Some income investors have a special kind of fear of heights. I'm not talking about being afraid of standing on a ladder or peering over a cliff. This fear relates to stocks with sky-high dividend yields.

To be sure, there are often good reasons to be concerned when a stock has an exceptionally high yield. It could hint at underlying business problems and/or an unacceptable level of risk. That's not always the case, though. Investors don't always have to worry when stocks have really high dividend yields. Here are three ultra-high-yield dividend stocks you can buy right now.

1. Ares Capital

It would be a stretch to maintain that Ares Capital (ARCC 0.09%) has Warren Buffett's seal of approval. However, you'd be totally correct in saying that Ares is Buffett's highest-yielding dividend stock. Although Berkshire Hathaway doesn't directly own Ares Capital, it ranks among the holdings of Berkshire subsidiary New England Asset Management.

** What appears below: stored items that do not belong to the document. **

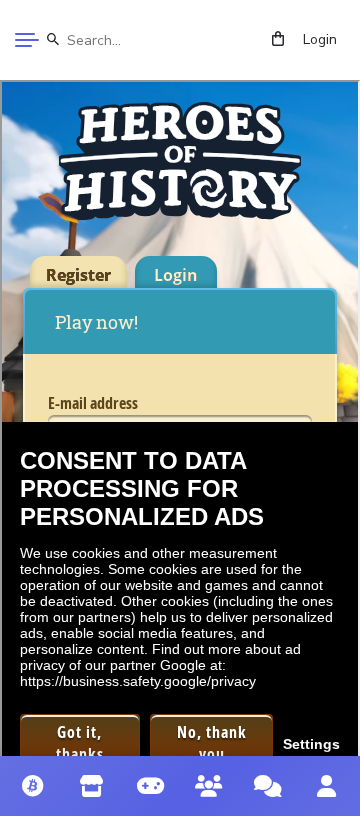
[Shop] (92, 786)
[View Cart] (278, 40)
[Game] (150, 786)
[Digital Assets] (33, 786)
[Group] (209, 786)
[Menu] (27, 40)
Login (320, 39)
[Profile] (326, 786)
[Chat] (268, 786)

Ares Capital's dividend yield currently stands at nearly 9.9%. This high yield isn't the result of the stock being beaten down. Actually, Ares' shares are up a little year to date and outperformed the overall market in 2022.

Ares Capital's juicy yield is due to two primary factors. First, it's a business development company (BDC) registered as a regulated investment company. This means Ares must return at least 90% of its income to shareholders as dividends to avoid paying federal taxes. Second, Ares Capital continues to have plenty of income to return to shareholders.

BDCs provide financing to small and medium-sized businesses. That can be risky, especially during periods when default rates are high. Ares Capital, though, is less risky than most BDCs. Why? It focuses primarily on lending to upper-middle-market businesses. Its portfolio is also highly diversified.

2. Enbridge

The fortunes of some energy stocks hinge on oil and gas prices. However, that's not the case for midstream energy stocks such as Enbridge (ENB 0.51%). Nearly all of Enbridge's cash flow is either contracted or set by regulators.

Enbridge ranks as one of the biggest pipeline operators. The company transports around 30% of the oil produced in North America and 20% of the natural gas used in the U.S. It also delivers natural gas to 3.9 million customers in Canada.

Income investors will probably like Enbridge's dividend yield of nearly 6.9%. And they'll almost certainly love the company's dividend track record: Enbridge has increased its dividend for 28 consecutive years.

It should also be reassuring that Enbridge is building up its renewable energy business. The company acquired Tri Global Energy, the third-largest developer of onshore wind farms in the U.S., in September 2022. It's also investing in solar power and carbon capture.

3. Enterprise Products Partners

Many of Enbridge's positives also apply to Enterprise Products Partners (EPD -0.07%), another top midstream energy company. Enterprise Products Partners operates over 50,000 miles of pipelines, 29 natural gas processing plants, and other midstream assets.

Enterprise looks even more attractive than Enbridge on several key fronts. For one, the stock delivered greater gains in 2022 and so far in 2023. Despite this outperformance, Enterprise Products Partners' shares still trade at a much lower forward earnings multiple than Enbridge.

The company's dividend yield of 7.5% also beats Enbridge's yield. However, Enterprise lags just a little in growing its distribution, with 24 consecutive years of increases.

Enterprise Products Partners isn't as focused on renewable energy as Enbridge. But the company predicts that the demand for oil, natural gas, liquid natural gas, and petrochemicals will grow for years to come.